I am curious. Since the Geforce 8800 GS has 12 multiprocessors with 8 processors each, does that mean that if I have 8 threads and 12 blocks that I am getting the maximum amount of parallelism possible? Is there a benefit speedwise of specifying more threads? Is there a performance hit?



Its a bit trickier than that (function of memory etc.). On the number of blocks you are on the right track. It is most likely a multiple of 12 (for the gts series). The number of threads per block is most likely a multiple of 32. The calculator in the thread below should be helpful.

As was mentioned, you want a multiple of 32 threads per block because that is the number that are run at once (a “warp”) due to pipelining and other scheduling issues. If possible, you also want more than 12 blocks, because more than one block (from the same kernel) can be interleaved on a given multiprocessor, and this can hide some of the latency to global memory. The number of blocks you can run simultaneously will be limited by your shared memory requirements, and the number of threads per block will be limited by the number of registers each thread needs.

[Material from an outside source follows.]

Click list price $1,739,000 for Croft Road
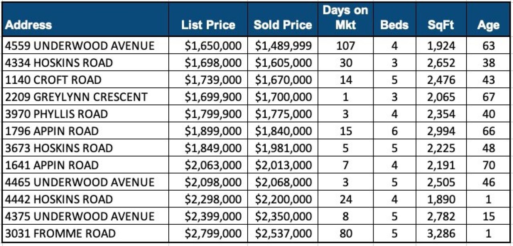Image resolution: width=513 pixels, height=246 pixels. 213,80
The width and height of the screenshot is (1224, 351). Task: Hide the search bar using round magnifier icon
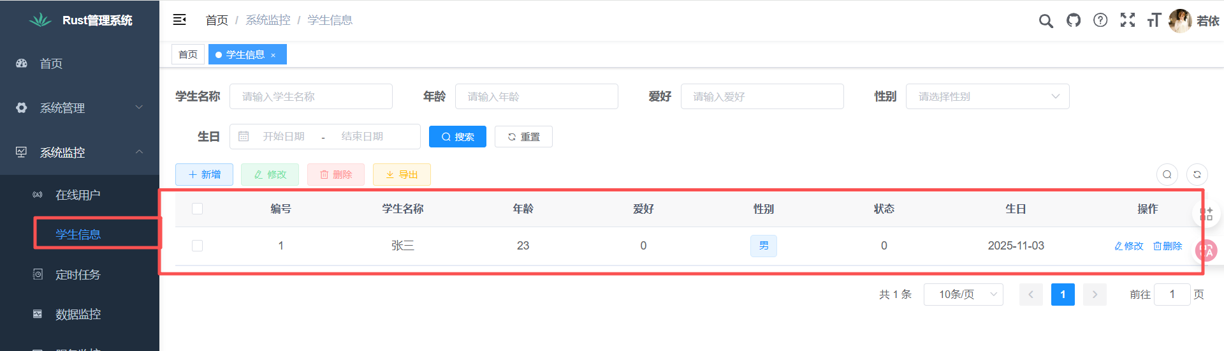click(1167, 174)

Yes, there is a benefit in using more threads per threadblock:

  • you need at least 16 threads to get coalescing when accessing global memory (coalescing significantly improves performance).

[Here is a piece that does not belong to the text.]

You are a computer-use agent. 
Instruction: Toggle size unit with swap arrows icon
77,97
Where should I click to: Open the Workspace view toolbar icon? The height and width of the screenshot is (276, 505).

  • having more threads helps “hide” global memory access latency (which for g80 is between 400 and 600 clocks). Think of it this way: if you have multiple threads per processor issue memory access instructions (say, reads), you incur the latency once, after which a new read will complete with each clock. Same idea as pipelining.

  • having more threads helps hide read-after-write register conflicts. According to the programming guide, you need 192 threads to completely avoid performance hit due to these conflicts (if your code creates them).